=== Record extracts ===

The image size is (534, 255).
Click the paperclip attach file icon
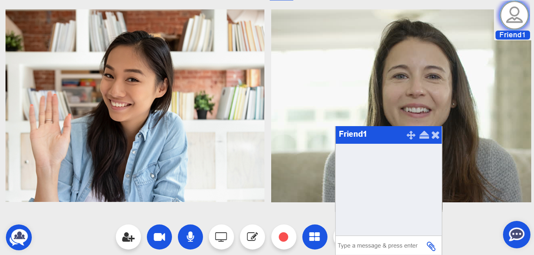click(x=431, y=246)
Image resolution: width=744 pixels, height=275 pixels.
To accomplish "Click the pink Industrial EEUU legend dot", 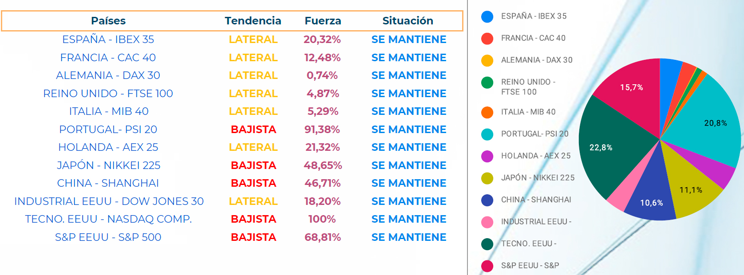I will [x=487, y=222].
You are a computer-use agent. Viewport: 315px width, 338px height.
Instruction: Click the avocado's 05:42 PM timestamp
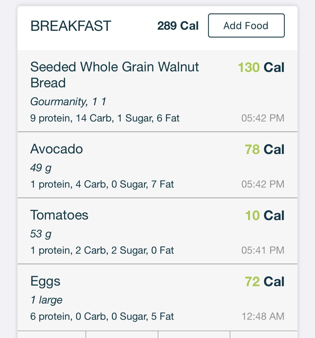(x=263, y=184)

===
=== Record extracts ===

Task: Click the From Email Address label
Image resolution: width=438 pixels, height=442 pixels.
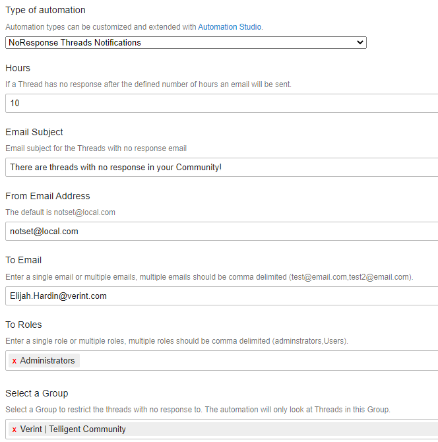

===
=== Record extracts ===

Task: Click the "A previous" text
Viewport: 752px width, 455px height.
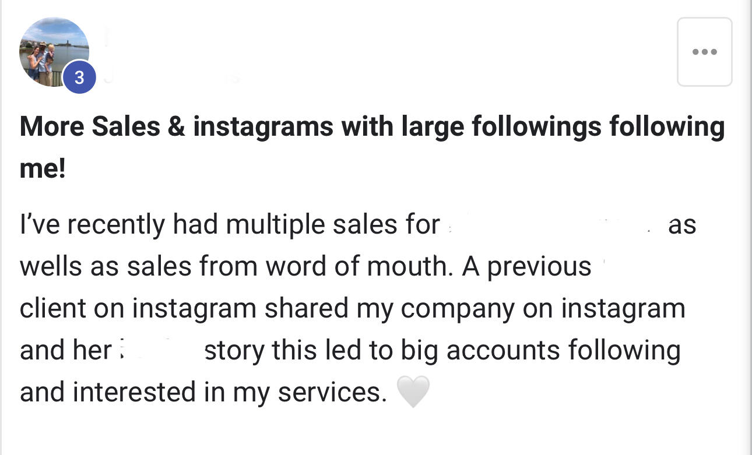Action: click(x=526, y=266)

===

_Task statement_. Start with the line above that contains "Task: Click the From Email Address label" and end with the line that contains "Image resolution: width=438". Write out those lines exactly, and only those.

_Response to the task_.
Task: Click the From Email Address label
Image resolution: width=438 pixels, height=442 pixels.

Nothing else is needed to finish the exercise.